Print, exactly and with no pictures, the line containing "Given: Launch OBS Studio from the dock" and each line after it to the end of the entries below.

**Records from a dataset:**
************

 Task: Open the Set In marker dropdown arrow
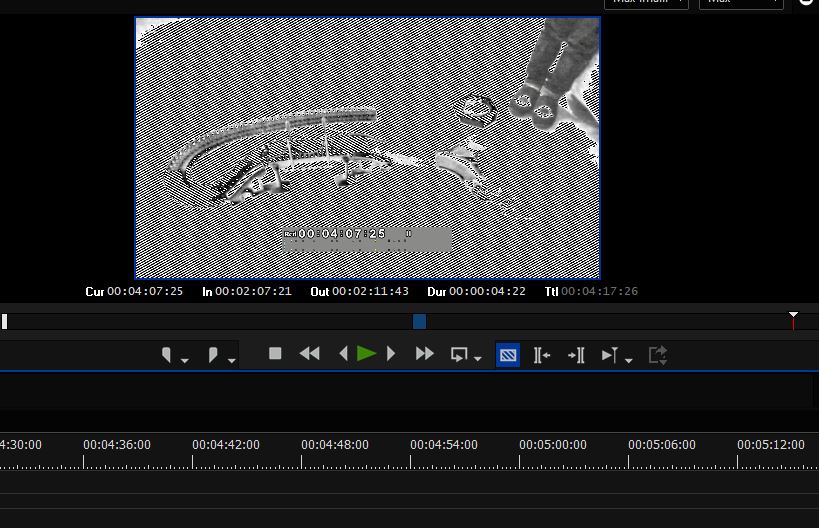tap(185, 360)
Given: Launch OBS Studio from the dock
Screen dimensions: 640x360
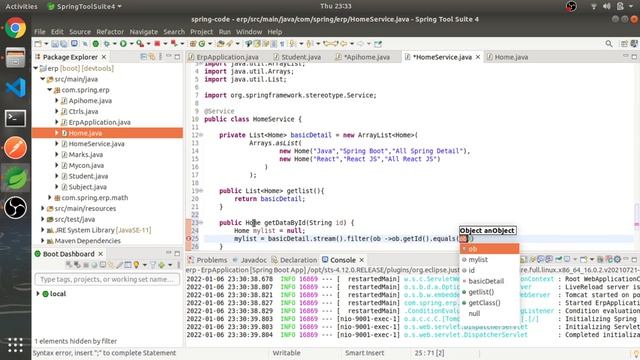Looking at the screenshot, I should (16, 208).
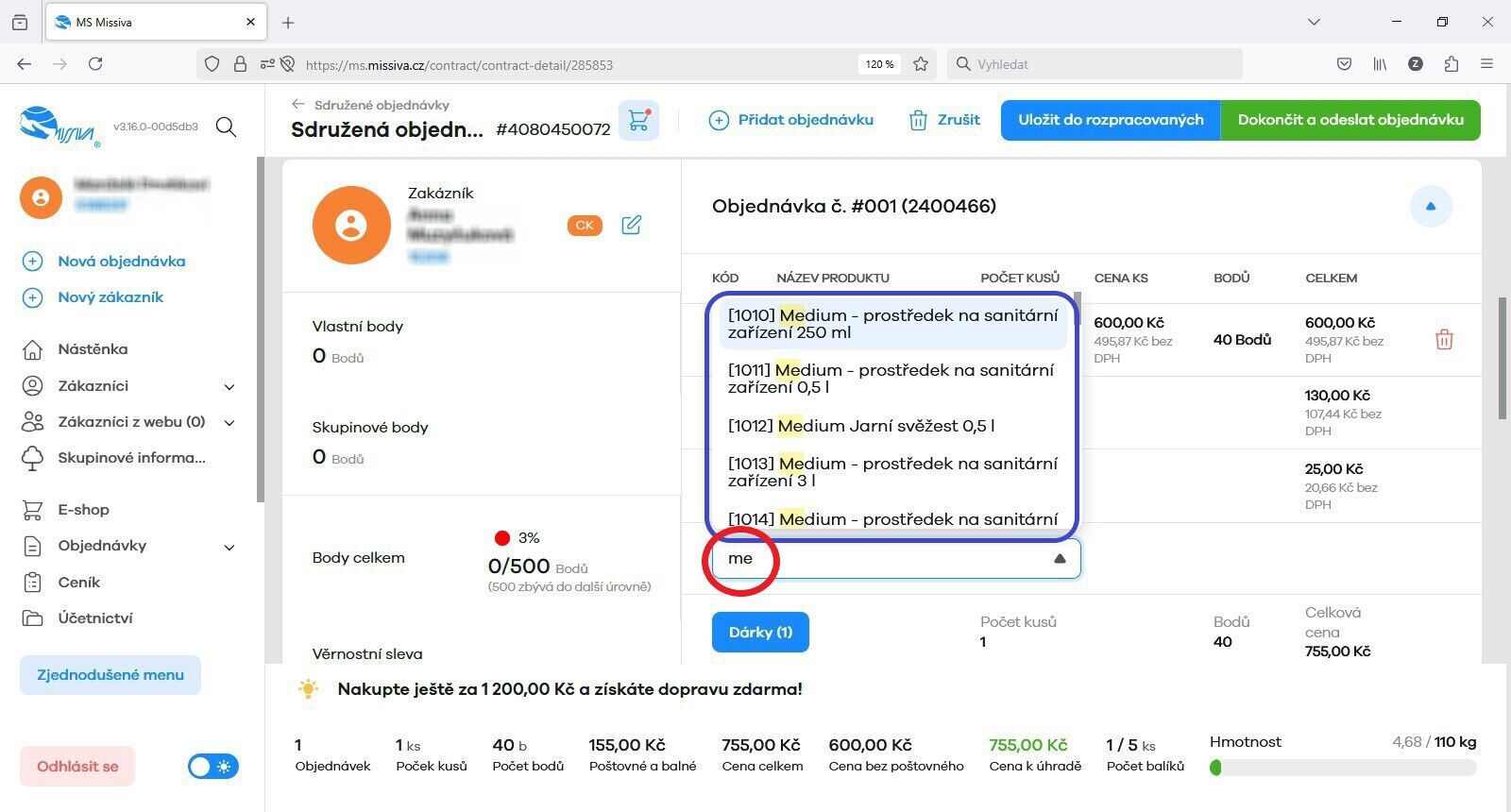Expand the Objednávky submenu chevron
Image resolution: width=1511 pixels, height=812 pixels.
coord(229,548)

************

**Solution to this task:**
Given: Launch OBS Studio from the dock
Screen dimensions: 640x360
Looking at the screenshot, I should (16, 208).
Expand the Objednávky submenu chevron
Image resolution: width=1511 pixels, height=812 pixels.
coord(229,548)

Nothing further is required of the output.